▶ **RECORD EXTRACTS**:
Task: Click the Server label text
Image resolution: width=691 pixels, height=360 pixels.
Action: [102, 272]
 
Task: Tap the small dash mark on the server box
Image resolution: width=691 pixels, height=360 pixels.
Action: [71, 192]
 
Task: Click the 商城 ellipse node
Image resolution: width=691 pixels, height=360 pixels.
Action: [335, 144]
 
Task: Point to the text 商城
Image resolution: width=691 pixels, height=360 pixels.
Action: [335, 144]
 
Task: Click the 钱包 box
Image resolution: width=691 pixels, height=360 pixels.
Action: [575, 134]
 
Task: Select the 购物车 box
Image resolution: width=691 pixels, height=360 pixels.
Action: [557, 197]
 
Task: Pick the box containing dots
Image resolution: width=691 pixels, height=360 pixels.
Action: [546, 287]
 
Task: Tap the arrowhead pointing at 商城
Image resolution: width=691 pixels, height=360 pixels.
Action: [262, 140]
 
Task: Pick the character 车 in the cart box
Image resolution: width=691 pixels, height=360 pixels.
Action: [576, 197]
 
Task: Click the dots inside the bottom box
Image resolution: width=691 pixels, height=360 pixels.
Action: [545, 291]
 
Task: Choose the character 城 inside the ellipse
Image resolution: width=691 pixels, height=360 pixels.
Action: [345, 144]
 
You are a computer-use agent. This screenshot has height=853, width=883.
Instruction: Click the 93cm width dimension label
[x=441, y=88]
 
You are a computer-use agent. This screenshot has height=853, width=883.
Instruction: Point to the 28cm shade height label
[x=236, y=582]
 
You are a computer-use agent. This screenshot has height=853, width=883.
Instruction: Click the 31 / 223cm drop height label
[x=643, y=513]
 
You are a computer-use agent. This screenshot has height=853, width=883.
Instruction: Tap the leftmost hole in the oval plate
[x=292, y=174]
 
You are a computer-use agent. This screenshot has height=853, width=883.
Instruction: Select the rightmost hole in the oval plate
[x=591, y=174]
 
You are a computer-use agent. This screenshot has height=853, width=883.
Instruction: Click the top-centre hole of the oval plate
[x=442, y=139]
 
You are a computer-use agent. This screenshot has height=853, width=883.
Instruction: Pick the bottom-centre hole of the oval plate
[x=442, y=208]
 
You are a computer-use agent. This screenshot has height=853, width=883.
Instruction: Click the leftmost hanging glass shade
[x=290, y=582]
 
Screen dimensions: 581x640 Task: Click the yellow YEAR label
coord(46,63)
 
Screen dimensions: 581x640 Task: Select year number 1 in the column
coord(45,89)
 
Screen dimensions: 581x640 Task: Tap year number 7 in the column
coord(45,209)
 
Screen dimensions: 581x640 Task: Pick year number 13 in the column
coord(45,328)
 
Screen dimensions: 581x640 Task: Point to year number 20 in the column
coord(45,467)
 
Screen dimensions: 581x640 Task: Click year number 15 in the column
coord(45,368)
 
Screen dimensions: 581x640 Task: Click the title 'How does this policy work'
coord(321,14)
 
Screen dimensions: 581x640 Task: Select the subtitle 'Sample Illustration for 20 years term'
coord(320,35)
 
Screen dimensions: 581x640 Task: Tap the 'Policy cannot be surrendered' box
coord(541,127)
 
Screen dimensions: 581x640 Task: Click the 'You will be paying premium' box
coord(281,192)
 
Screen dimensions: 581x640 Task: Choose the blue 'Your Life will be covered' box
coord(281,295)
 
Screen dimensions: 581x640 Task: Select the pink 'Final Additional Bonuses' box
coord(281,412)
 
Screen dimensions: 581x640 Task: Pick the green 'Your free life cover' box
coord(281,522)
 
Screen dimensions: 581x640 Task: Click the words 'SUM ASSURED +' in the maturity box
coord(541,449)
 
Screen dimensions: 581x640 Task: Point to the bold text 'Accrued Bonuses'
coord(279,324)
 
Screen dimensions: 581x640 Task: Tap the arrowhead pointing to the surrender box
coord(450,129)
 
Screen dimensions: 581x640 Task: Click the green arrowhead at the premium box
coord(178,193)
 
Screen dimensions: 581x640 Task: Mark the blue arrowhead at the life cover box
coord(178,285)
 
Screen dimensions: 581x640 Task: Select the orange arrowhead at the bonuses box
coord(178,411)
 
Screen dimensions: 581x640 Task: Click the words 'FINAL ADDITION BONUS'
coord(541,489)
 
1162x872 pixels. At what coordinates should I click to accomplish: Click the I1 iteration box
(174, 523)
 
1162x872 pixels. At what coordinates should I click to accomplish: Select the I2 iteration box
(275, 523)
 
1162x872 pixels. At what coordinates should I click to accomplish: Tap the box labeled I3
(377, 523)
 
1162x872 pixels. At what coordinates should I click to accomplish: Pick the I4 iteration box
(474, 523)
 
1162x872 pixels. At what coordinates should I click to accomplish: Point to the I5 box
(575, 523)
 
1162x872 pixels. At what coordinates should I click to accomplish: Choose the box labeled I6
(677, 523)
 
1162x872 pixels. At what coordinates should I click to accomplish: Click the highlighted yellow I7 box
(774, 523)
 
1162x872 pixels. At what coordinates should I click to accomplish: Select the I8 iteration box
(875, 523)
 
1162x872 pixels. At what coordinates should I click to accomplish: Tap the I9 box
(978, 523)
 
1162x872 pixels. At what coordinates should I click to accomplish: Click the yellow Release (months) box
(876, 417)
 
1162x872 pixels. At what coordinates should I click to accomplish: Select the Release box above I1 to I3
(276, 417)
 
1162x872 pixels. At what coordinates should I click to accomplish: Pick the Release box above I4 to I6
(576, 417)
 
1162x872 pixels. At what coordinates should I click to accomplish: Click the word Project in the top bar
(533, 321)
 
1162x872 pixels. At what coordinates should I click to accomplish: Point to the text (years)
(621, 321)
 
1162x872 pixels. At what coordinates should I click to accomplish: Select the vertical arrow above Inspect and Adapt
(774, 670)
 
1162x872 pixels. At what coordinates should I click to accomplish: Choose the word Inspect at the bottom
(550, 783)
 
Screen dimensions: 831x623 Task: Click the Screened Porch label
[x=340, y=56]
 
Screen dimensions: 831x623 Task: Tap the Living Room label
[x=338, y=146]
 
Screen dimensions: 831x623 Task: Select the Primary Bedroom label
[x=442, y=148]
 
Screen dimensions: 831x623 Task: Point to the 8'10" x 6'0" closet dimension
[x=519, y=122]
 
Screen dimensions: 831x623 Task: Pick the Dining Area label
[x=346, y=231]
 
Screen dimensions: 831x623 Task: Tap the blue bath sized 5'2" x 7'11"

▶ **AIM OF THE TASK**:
Write out the lines from the one containing "yellow I7 box" through the one containing "[x=442, y=148]", replacing "Release" with "Launch" and leaving everything else unchanged.

▶ **TASK SOLUTION**:
1162x872 pixels. At what coordinates should I click to accomplish: Click the highlighted yellow I7 box
(774, 523)
 
1162x872 pixels. At what coordinates should I click to accomplish: Select the I8 iteration box
(875, 523)
 
1162x872 pixels. At what coordinates should I click to accomplish: Tap the I9 box
(978, 523)
 
1162x872 pixels. At what coordinates should I click to accomplish: Click the yellow Launch (months) box
(876, 417)
 
1162x872 pixels. At what coordinates should I click to accomplish: Select the Launch box above I1 to I3
(276, 417)
 
1162x872 pixels. At what coordinates should I click to accomplish: Pick the Launch box above I4 to I6
(576, 417)
 
1162x872 pixels. At what coordinates should I click to accomplish: Click the word Project in the top bar
(533, 321)
 
1162x872 pixels. At what coordinates should I click to accomplish: Point to the text (years)
(621, 321)
 
1162x872 pixels. At what coordinates should I click to accomplish: Select the vertical arrow above Inspect and Adapt
(774, 670)
 
1162x872 pixels. At what coordinates should I click to accomplish: Choose the word Inspect at the bottom
(550, 783)
 
Screen dimensions: 831x623 Task: Click the Screened Porch label
[x=340, y=56]
 
Screen dimensions: 831x623 Task: Tap the Living Room label
[x=338, y=146]
 
Screen dimensions: 831x623 Task: Select the Primary Bedroom label
[x=442, y=148]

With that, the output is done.